Pursuant to Section 19(b)(1) of the Securities Exchange Act of 1934 (“Act”), [1] and Rule 19b-4 thereunder, [2] notice is hereby given that on April 1, 2011, The NASDAQ Stock Market LLC (“Nasdaq”) filed with the Securities and Exchange Commission (“Commission”) the proposed rule change as described in Items I and III below, which Items have been prepared by Nasdaq. Nasdaq has designated the proposed rule change as effecting a change described under Rule 19b-4(f)(6) under the Act, [3] which renders the proposal effective upon filing with the Commission. The Commission is publishing this notice to solicit comments on the proposed rule change from interested persons.

I. Self-Regulatory Organization's Statement of the Terms of the Substance of the Proposed Rule Change Back to Top

Nasdaq proposes to modify an initial listing standard for the Nasdaq Global Select Market. Nasdaq will implement the proposed rule change immediately.

The text of the proposed rule change is below. Proposed new language is in italics; proposed deletions are in brackets. [4]

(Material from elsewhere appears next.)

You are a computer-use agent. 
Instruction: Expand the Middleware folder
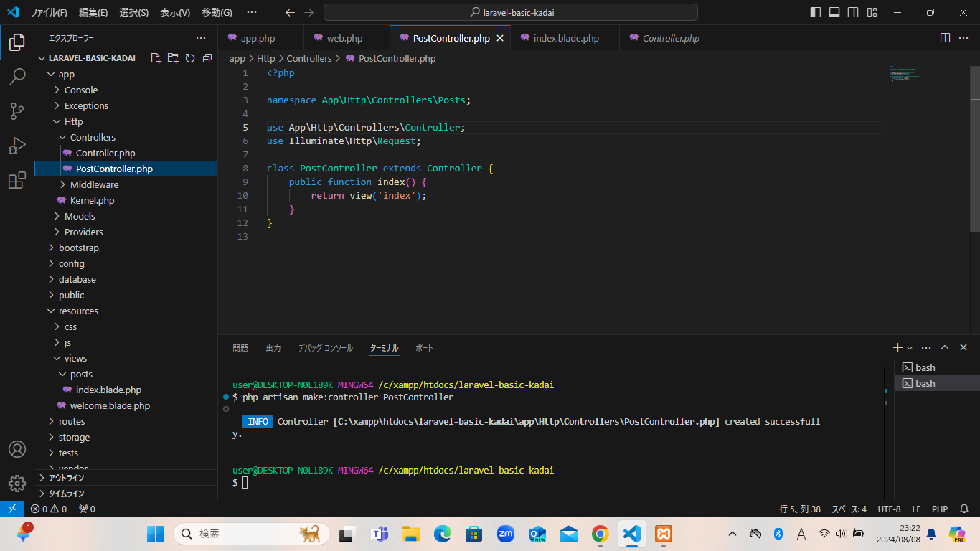[94, 184]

5310. Definitions and Computations

(a)-(i) No change.

(j) In computing total assets and stockholders' equity for purposes of Rule 5315(f)(3)(D), Nasdaq will rely on a Company's most recent publicly reported financial statements subject to the adjustments described below:

(1) Application of Use of Proceeds—If a company is in registration with the SEC and is in the process of an equity offering, adjustments should be made to reflect the net proceeds of that offering, and the specified intended application(s) of such proceeds to:

(A) Pay off existing debt or other financial instruments: The adjustment will include elimination of the actual historical interest expense on debt or other financial instruments classified as liabilities under generally accepted accounting principles being retired with offering proceeds of all relevant periods or by conversion into common stock at the time of an initial public offering occurring in conjunction with the company's listing. If the event giving rise to the adjustment occurred during a time-period such that pro forma amounts are not set forth in the SEC registration statement (typically, the pro forma effect of repayment of debt will be provided in the current registration statement only with respect to the last fiscal year plus any interim period in accordance with SEC rules), the company must prepare the relevant adjusted financial data to reflect the adjustment to its historical financial data, and its outside audit firm must provide a report of having applied agreed-upon procedures with respect to such adjustments. Such report must be prepared in accordance with the standards established by the American Institute of Certified Public Accountants.

(B) Fund an acquisition:

(i) The adjustments will include those applicable with respect to acquisition(s) to be funded with the proceeds. Adjustments will be made that are disclosed as such in accordance with Rule 3-05 “Financial Statements of Business Acquired or to be Acquired” and Article 11 of Regulation S-X. Adjustments will be made for all the relevant periods for those acquisitions for which historical financial information of the acquiree is required to be disclosed in the SEC registration statement; and (ii) Adjustments applicable to any period for which pro forma numbers are not set forth in the registration statement shall be accompanied by the relevant adjusted financial data to combine the historical results of the acquiree (or relevant portion thereof) and acquiror, as disclosed in the company's SEC filing. Under SEC rules, the number of periods disclosed depends upon the significance level of the acquiree to the acquiror. The adjustments will include those necessary to reflect (a) the allocation of the purchase price, including adjusting assets and liabilities of the acquiree to fair value recognizing any intangibles (and associated amortization and depreciation), and (b) the effects of additional financing to complete the acquisition. The company must prepare the relevant adjusted financial data to reflect the adjustment to its historical financial data, and its outside audit firm must provide a report of having applied agreed-upon procedures with respect to such adjustments. Such report must be prepared in accordance with the standards established by the American Institute of Certified Public Accountants.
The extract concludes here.